The mRECIST criteria are used to assess the efficacy of solid tumors based on tumor lesions and are often assessed by CT or MRI. The continuous formation of tumor neovascularization is an important basis for tumor growth. After tumor treatment, there is usually a change in tumor microcirculation blood perfusion, which in turn affects the number and growth of tumor cells, and then changes of tumor diameter appear [29-31]. In addition, it is difficult to measure characteristics due to the amorphous configuration of PVTT. The mRECIST is generally not recommended for treatment evaluation of PVTT [32]. As a functional imaging method, CEUS may accurately reflect the functional and metabolic information of the microcirculatory structure in the perfusion area. CEUS detection of the tumor vascularity in sensitive modality is superior to mRECIST based on CT or MRI, which are difficult to use to evaluate the therapeutic efficacy immediately after the treatment.

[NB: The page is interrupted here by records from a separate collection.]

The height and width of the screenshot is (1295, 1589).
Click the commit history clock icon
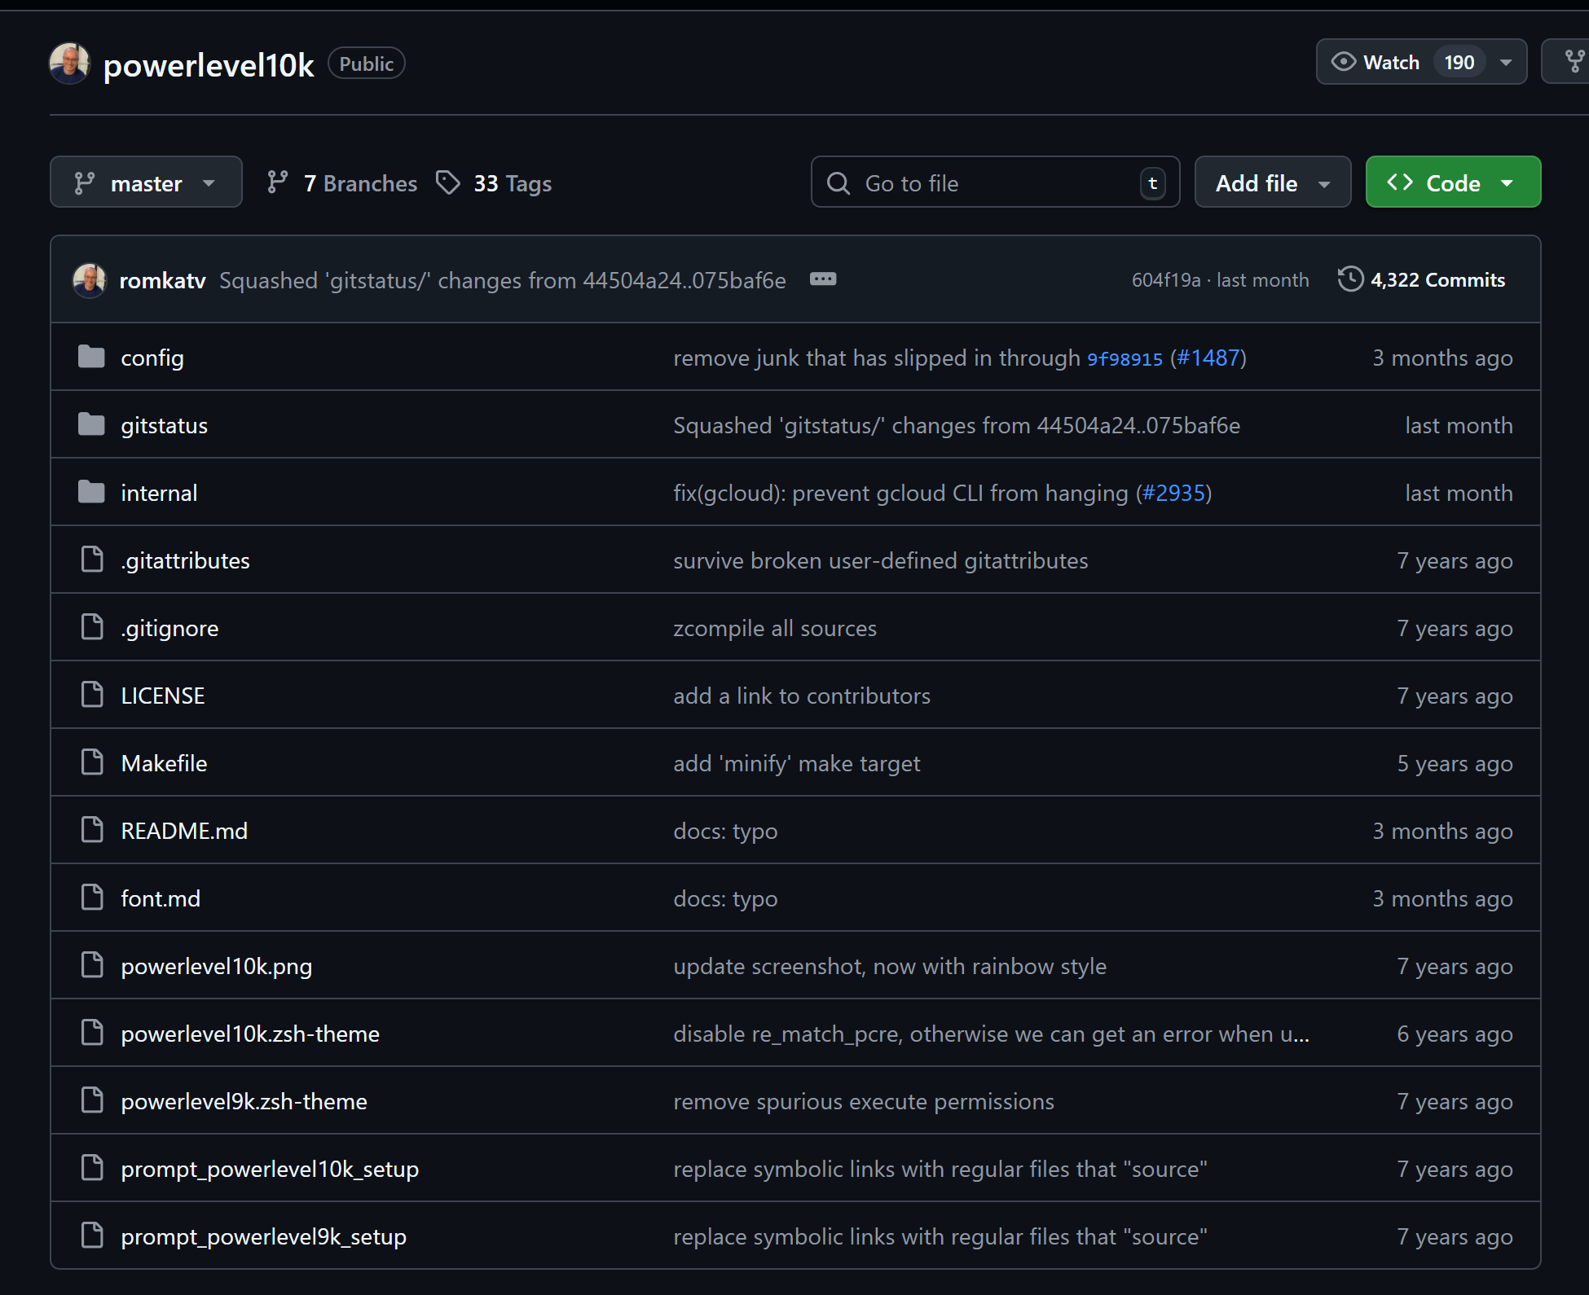(x=1350, y=279)
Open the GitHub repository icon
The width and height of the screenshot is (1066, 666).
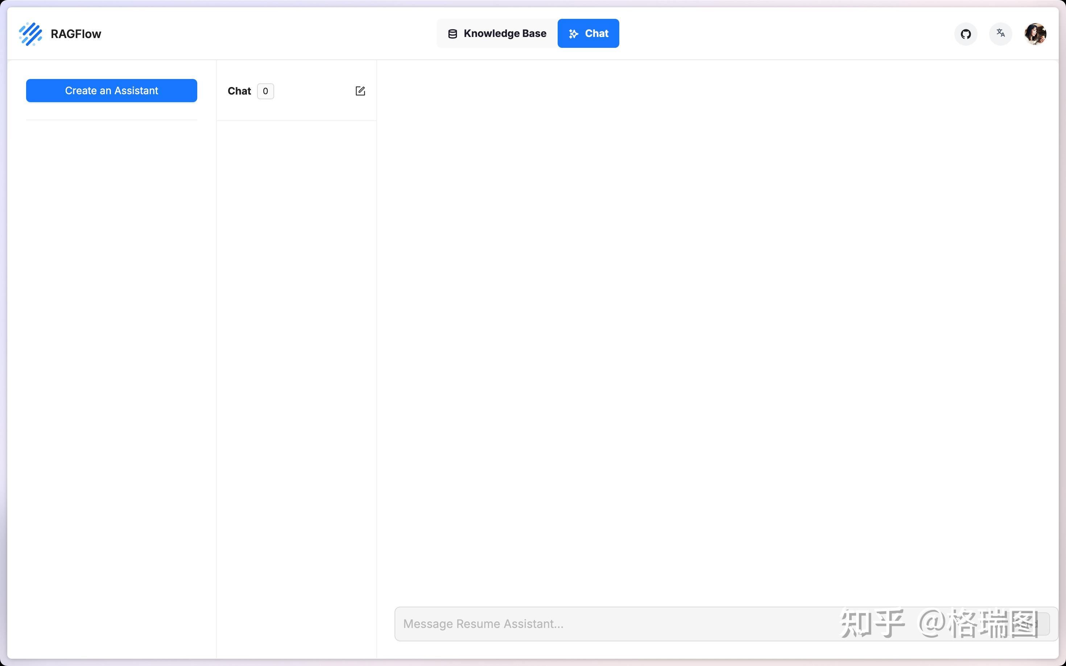pos(966,34)
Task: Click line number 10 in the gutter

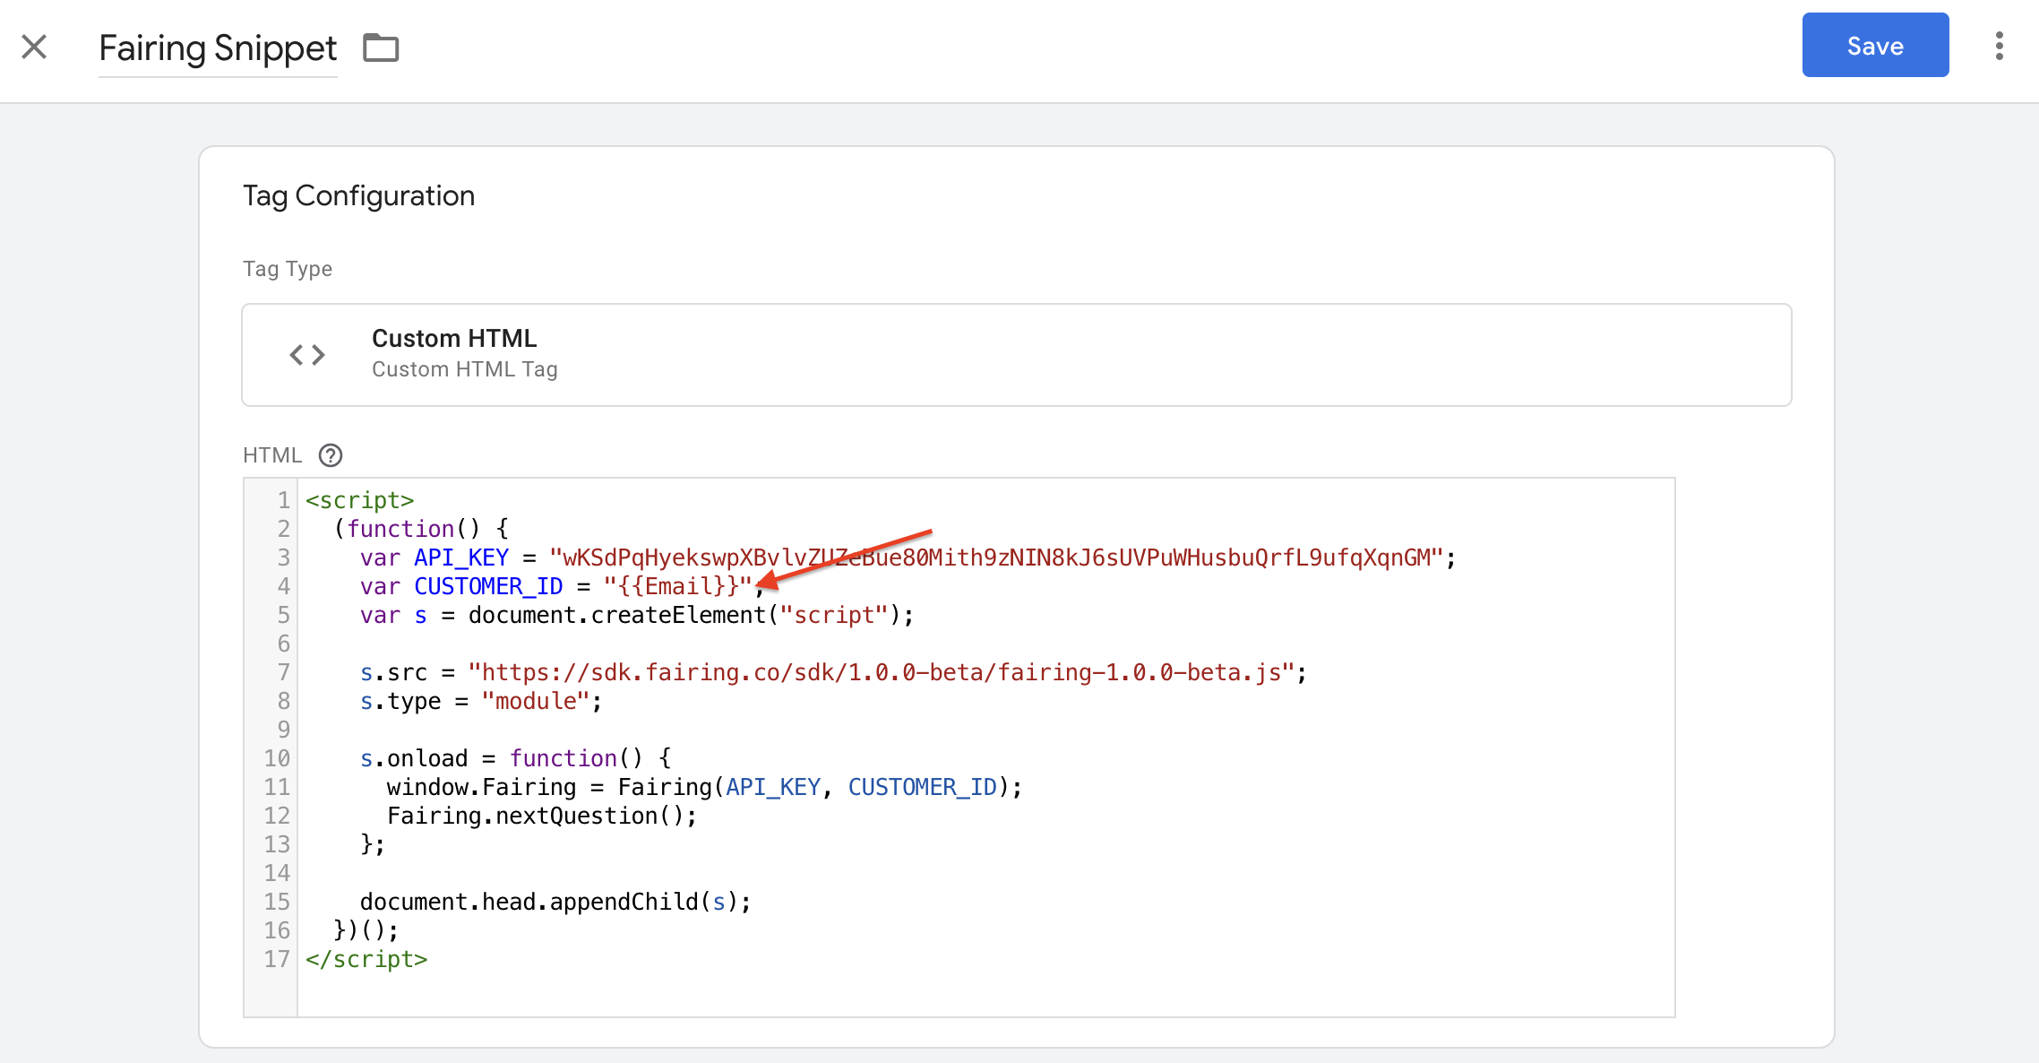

Our study results demonstrated that the PI of HCCs and PVTTs after 3DCRT were significantly lower than before 3DCRT in the effective group. Meanwhile, the PI of HCCs and PVTTs were not significantly different before and after 3DCRT. The gradual damage and decrease of tumor microcirculation is a characteristic feature of 3DCRT. The properties and parameters of TIC are related to tissue structure and characteristics of microcirculation [33]. PI reflecting the balance between inflow and outflow of microbubbles, which is related to the number of microbubbles aggregation, can reflect the blood perfusion state in the region through quantization the PI of the contrast agent. Our results confirmed that the amount of contrast agent that entered microcirculation of HCC with PVTT was reduced each time after 3DCRT, and that the microcirculation structure of HCC with PVTT was destroyed; these findings were similar in the present study to that of these changes observed through CT images [22]. However, the use of contrast agent for CT is limited in patients with chronic renal failure, and CT scan involves radiation exposure.

Our study results showed that the AUC of HCCs and PVTTs after 3DCRT were significantly lower than before 3DCRT in the effective group. Radiotherapy of tumor tissues suffers when microcirculation structure is destroyed. It can affect blood flow in and out of tumor microcirculation, and the contrast microbubble is similar changed. The AUC is associated with blood flow in and out of the tumor, so the AUC of the effective group was changed after radiotherapy. However, the AUC was affected by all of the TIC parameters, so, it was not clear what caused the reported study results.

This study was limited by a small sample size; a future study with a larger patient population is essential to validate the result. In addition, this study was based on a single-center study, and thus selection bias might exist. In addition, this study was not a comparison with other imaging methods; a future study with a larger sample size is essential to compare the 2 types of contrast media.

Conclusions

3DCRT might provide an effective treatment for advanced liver cancer. The PVTT reduction rate and HCC efficiency had good consistency. CEUS might evaluate the therapeutic effect by changes in tumor microcirculation information after 3DCRT. CEUS is reported to be superior to mRECIST on CT or MRI for assessing HCC and PVTT microcirculation perfusion changes after 3DCRT. CEUS might be considered an important choice for monitoring and evaluation therapeutic efficacy after 3DCRT. PI and AUC in the TIC parameters might provide quantitative data for the evaluation of efficacy after 3DCRT, which then helps to modify the treatment strategy timely and accurately.